Preferably, a motor is used for turning grinding wheel 450. This motor can be controlled electronically by a controller, such as, for example, a microprocessor, connected to a fuel cell (not shown) that controls a motor driving grinding wheel 450 (not shown). Similar to the motor-driven alternative described above with respect to FIGS. 1 and 1A, the controller in this alternative embodiment may monitor the pressure in reaction chamber 418 using one or more sensors, such as those described above. When the pressure within reaction chamber 418 drops below a predetermined value recorded on a table stored within the controller, then the controller signals the motor to turn grinding wheel 450. In another example, the controller may be able to monitor the flow rate of hydrogen gas from reaction chamber 418 into the fuel cell via a flow meter, which may be any flow meter known in the art. In this example, when the flow rate reduces below a predetermined value, the controller sends a signal to the motor on grinding wheel 450 to turn it an appropriate distance so that grinding wheel 450 grinds and dislodges a portion of fuel stick 482. The motor used may be any appropriate motor known in the art, preferably a battery operated MEMS motor.
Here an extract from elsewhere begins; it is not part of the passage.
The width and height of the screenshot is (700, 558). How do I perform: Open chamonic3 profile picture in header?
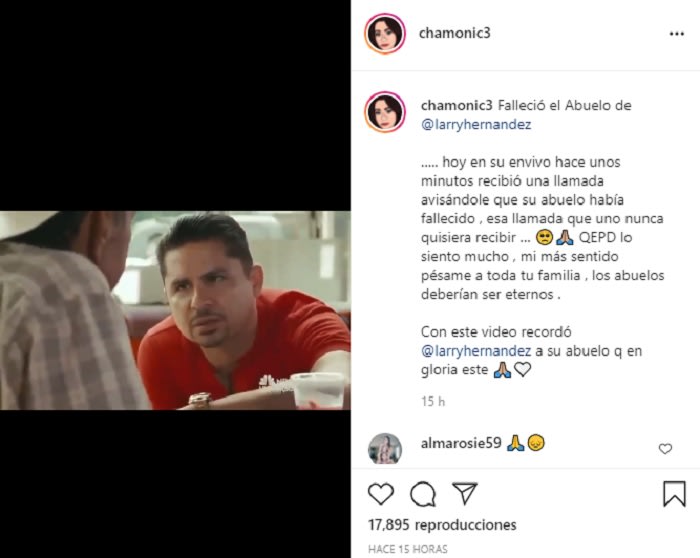(385, 34)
Referring to FIGS. 9-11, another alternative gas-generating apparatus 512 is shown. Gas-generating apparatus 512 includes a housing 520 configured to be attached to a fuel cell via a valve 534. Housing 520 is generally a box or cartridge-like walled structure similar to those described in the embodiments above. In one portion of housing 520, a gas permeable, liquid impermeable membrane 532 and the sidewalls of housing 520 define a reaction chamber 518 that is at least partially filled with a fluid fuel component 522. Gas permeable layer/membrane 532 may be any such membrane known in the art, such as those described above with respect to FIG. 1, and fluid fuel component 522 is a liquid appropriate for reacting with a fuel component such as the reactants described above. Optionally, a porous filler material 588 is disposed between valve 534 and liquid impermeable, gas permeable layer/membrane 532 to absorb any liquid that may pass through membrane 532

Also disposed within housing 520 is a fuel silo 522. Fuel silo 522 is a chamber containing a powdered or granular fuel component 596. Fuel silo 522 stores fuel component 596 until transferred to a slidable tray 599 with a compartment 597 formed therein located near an open lower end 593 of fuel silo 522.

To transfer a portion of fuel component 596 from fuel silo 522 to compartment 597, a piston 592 is positioned near the top of fuel silo 522 and is movably attached to housing 520 by a biasing spring 594. Biasing spring 594 provides a force which pushes piston 592 against an upper surface of fuel component 596 housed within fuel silo 522. Therefore, piston 592 is continuously attempting to push fuel component 596 into compartment 597. Preferably, a check valve 591 is located in a sidewall 520 a to ensure that a vacuum is not created within fuel silo 522. Such a vacuum would likely inhibit the motion of piston 592.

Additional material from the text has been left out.